His first visit didn’t go so well. He left feeling unsure about returning but he heard they would be doing whittling, so he thought he’d give it another go. This proved to be a turning point for Ian.
“I enjoyed it that much I bought my own whittling set.” He says and was soon carving loved spoons, knives, forks and bowls. “It’s survival training.” He adds with a huge smile on his face.
Learning new skills
Ian is very proud of the footstool he’s made. He thought his wife might not like it and it would end up in the garage, but his granddaughter painted it and it’s still being used today. His granddaughter also painted the bird box he made. When he’s describing the things he’s made, you can sense how much he enjoys the process of making. “You can just sit there and do it, become one with whatever you’re making. It’s fantastic.”
Then they started working with copper and Ian instantly took to it. When his wife asked him if he could make a rose holder, it stirred something deeper.
“I like making things and showing them to people and I was so proud of that, it gave me a sense of achievement which I lacked when I first came here.”
New friendships = support and resilience
Ian lives with COPD and has trouble breathing. His arthritis means he suffers with chronic pain. He was also suffering emotionally.
“I locked myself away and didn’t move far from the bedroom. I didn’t even eat downstairs with the family. I was in a bad place. I’d tried to commit suicide, and this place saved my life. It’s kept me alive.”
It isn’t just the creative activities that have helped. The group itself has made a powerful impact on Ian’s well-being. “This group’s made me a better person.” He says then adds, “I’ve got some really good close friends now. I wasn’t a chatty person before but now I am - I’ll talk to anybody. I’m in a different place now. I’m happy.”
Ian describes Man Made as a place with “Plenty of love. We can talk to each other - we can open up. It’s nice seeing them week in week out. Its fantastic.”
The Man Made group is full of friendly chat, except when they’re using sharp tools, then everyone is focussed on what they’re doing. They all have to concentrate and no words are spoken. There’s other times when they can have a laugh together. As Ian says “Sometimes it’s like a kids playground. It’s a happy place.”
Seeing light in the tunnel
When Ian thinks back to those darker times he’s full of optimism.

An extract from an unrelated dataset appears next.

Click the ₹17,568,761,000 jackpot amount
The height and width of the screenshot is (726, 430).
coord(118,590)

“It’s a place I know in myself I’ll never go back to. I can talk to people now.
I still have down days but so does the rest of the world. But I don’t’ feel like I felt back then.”
Ian is full of praise and admiration for Jack Drum Arts and Jack the project manager, who created this space that changed his life.

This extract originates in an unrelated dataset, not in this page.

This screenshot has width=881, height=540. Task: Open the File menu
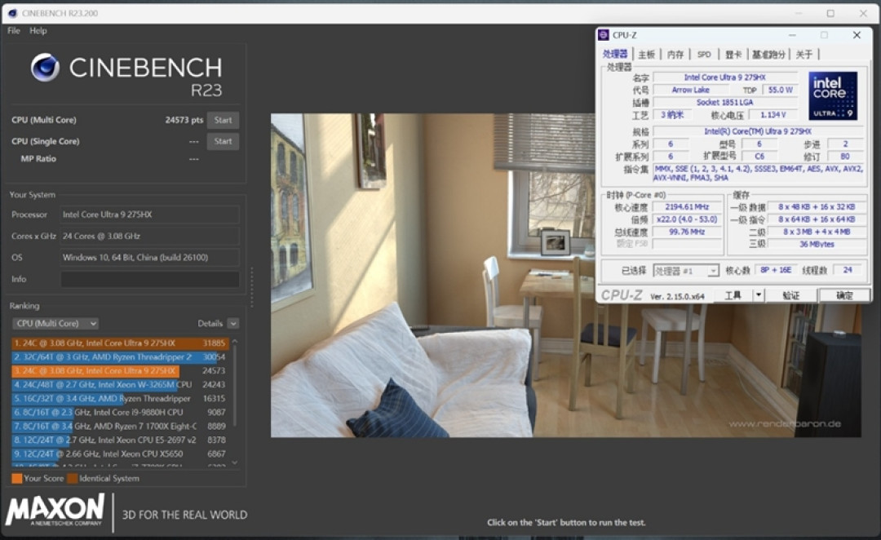point(14,30)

“I’ve only got myself here because of Jack, Jack made the vision, he put his mind into the place – and asked ‘how can I help someone?’
Continuity and the power of sustained engagement
Ian sees how the group has gone from strength to strength but is fully aware that - “Jack can only do it as long as he’s got the funding for it. I hope he keeps getting the funding, because it’s an absolutely fantastic idea.”
Ian hopes the group will carry on doing what they do and they get the chance to try some new activities. Even when the activities aren’t exactly what he likes, he has a go and then often ends up enjoying it. He knows how far he’s come and how Man Made has completely transformed him.
“Men don’t talk - that’s why it builds up and that’s when you get to where I was.
I used to have a weight on my shoulders but now I’m so chilled. I look forward to this, I say to the wife – I can’t wait till next Monday.”